Krimskrams
Von Klaus Eylmann
Zu
laut! Der Mann auf dem Podium bellte seine Worte hinaus. Zu hell! Die
Sonne warf grelles Licht auf Schneiders Unterlagen. Der, von Beruf
Kriminalkommissar, hatte Mühe, dem Vortrag zu folgen. In seinem Kopf
wütete ein Trommler-Pfeifer Chor. Mit halb geschlossenen Augen
beobachtete er, wie der Adamsapfel des vortragenden Psychologen auf
und ab hüpfte. Am Abend zuvor hatten Kollegen und er nach einer
Abteilungsfete noch ein paar Bier bei Lehmitz auf der Reeperbahn
getrunken, von denen Schneiders Bürogefährte Udo Schmitz sich
anscheinend noch nicht erholt hatte. Diesen Morgen war er nicht zum
Dienst erschienen.
„Das
Gebiet der Gefühle oder Emotionen ist unübersehbar und theoretisch
psychologisch noch vollkommen unbewältigt. Das schrieb Charlotte
Bühler in den sechziger Jahren.“ Dröhnende Wörter zogen wie
feindliche Flugzeuge über Schneider hinweg.
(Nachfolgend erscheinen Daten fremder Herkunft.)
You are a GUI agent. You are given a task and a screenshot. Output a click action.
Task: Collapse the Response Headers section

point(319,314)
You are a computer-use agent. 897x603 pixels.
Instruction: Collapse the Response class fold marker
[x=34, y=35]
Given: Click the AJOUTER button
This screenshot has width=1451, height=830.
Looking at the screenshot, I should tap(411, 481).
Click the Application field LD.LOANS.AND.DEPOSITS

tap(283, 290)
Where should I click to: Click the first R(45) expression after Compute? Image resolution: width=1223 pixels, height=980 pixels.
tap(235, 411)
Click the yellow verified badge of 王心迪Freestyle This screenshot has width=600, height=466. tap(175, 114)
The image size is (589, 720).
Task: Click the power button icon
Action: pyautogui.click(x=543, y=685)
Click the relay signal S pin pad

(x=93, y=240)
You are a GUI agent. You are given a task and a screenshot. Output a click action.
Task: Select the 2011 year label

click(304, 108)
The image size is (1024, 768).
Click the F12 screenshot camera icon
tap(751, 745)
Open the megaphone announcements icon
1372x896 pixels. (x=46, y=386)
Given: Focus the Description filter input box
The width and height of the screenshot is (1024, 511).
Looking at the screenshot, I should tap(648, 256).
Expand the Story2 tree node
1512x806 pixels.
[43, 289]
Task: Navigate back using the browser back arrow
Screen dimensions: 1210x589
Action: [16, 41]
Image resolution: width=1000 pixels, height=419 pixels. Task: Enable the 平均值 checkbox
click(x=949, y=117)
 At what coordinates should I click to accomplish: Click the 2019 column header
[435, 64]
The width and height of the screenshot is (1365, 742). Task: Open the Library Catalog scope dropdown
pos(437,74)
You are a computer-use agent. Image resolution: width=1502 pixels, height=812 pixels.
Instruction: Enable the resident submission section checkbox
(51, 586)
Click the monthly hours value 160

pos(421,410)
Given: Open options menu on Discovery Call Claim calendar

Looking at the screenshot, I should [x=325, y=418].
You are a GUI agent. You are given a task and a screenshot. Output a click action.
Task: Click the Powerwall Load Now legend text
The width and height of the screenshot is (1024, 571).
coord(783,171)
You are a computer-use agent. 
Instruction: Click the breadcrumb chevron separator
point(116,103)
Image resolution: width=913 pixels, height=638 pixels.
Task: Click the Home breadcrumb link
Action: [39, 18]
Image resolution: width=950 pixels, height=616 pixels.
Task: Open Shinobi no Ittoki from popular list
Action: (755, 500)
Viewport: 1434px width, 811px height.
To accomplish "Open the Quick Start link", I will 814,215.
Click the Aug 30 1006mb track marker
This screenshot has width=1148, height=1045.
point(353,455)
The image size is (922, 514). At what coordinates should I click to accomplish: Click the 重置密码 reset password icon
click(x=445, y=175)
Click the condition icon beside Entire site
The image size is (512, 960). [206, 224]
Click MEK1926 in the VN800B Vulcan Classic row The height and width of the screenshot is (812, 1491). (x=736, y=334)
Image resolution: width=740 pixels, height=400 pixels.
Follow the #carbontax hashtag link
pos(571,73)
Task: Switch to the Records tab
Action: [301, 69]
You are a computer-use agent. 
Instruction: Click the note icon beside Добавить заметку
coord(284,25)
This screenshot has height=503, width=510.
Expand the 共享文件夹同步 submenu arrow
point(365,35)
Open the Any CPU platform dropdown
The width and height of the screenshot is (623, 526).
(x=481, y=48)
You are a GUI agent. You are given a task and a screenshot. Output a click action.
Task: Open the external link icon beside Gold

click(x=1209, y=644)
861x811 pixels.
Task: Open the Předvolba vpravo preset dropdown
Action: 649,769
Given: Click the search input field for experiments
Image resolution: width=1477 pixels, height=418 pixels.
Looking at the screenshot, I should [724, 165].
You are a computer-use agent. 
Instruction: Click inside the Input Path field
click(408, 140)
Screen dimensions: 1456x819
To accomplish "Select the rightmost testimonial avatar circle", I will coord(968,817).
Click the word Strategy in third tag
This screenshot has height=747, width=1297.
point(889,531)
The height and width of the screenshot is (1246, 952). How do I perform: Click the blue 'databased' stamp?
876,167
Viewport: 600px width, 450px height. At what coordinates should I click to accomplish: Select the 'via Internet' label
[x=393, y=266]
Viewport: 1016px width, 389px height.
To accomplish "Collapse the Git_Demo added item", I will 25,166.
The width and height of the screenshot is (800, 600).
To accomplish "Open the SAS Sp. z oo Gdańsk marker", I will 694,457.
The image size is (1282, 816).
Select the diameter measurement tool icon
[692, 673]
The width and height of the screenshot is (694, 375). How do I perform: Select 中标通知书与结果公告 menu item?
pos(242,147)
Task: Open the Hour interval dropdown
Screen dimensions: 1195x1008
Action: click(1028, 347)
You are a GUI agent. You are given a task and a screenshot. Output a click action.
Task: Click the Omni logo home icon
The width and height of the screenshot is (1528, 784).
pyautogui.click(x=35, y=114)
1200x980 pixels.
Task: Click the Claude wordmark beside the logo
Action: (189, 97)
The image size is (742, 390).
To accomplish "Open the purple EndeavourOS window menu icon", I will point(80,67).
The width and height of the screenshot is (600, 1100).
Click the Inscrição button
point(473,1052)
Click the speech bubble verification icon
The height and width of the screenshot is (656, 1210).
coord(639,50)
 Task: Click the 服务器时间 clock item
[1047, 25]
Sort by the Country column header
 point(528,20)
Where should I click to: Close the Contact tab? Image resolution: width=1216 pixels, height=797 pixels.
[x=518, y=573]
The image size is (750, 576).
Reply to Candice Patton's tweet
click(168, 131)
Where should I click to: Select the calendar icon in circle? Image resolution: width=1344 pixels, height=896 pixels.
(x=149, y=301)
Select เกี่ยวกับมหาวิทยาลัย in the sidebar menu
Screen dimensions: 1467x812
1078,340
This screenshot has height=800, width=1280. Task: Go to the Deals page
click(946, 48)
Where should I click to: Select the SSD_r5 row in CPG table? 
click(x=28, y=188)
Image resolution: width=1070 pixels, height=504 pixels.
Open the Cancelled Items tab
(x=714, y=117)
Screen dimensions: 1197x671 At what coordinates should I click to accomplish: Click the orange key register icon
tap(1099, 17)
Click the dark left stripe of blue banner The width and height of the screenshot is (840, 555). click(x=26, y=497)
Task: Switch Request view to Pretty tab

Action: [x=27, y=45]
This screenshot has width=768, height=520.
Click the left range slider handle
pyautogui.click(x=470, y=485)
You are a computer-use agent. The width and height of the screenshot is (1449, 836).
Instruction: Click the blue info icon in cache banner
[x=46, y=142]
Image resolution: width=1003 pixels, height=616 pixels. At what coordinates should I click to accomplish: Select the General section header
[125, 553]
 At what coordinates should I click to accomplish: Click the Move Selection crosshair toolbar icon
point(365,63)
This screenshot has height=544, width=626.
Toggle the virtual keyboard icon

Er hatte sich in der
letzten Reihe verschanzt und blickte unter halb geschlossenen
Augenlidern durch das Fenster hinter dem Podium auf das
gegenüberliegende Gebäude, schreckte hoch, als jemand neben ihm
eine Seite der Dokumentation umblätterte.
„Inzwischen
sind wir so weit, dass wir Emotionen durch gezielte Werbung
hervorrufen, beeinflussen und verstärken können.“ Schneider nahm
es teilnahmslos zur Kenntnis. Auch, dass ein Mann aus dem
gegenüberliegenden Gebäude fiel. Rufe der Nachbarn fokussierten
seine Sinne. Der Stuhl krachte auf den Boden, als er sich ungelenk
erhob. Schneider griff nach den Papieren und verließ den Saal.
Wohltuende
Stille, mattglänzendes Linoleum unter gedämpftem Licht. Schneider
schlurfte über den Korridor, hielt sich die Treppe hinuntersteigend
am Geländer fest, betrat sein Büro, stieß auf Udo, der von seinem
Schreibtisch zu ihm herüberstarrte und stöhnte: „Ich bin immer
noch knülle.“
„Gerade
ist jemand auf der anderen Straßenseite aus dem Fenster gefallen.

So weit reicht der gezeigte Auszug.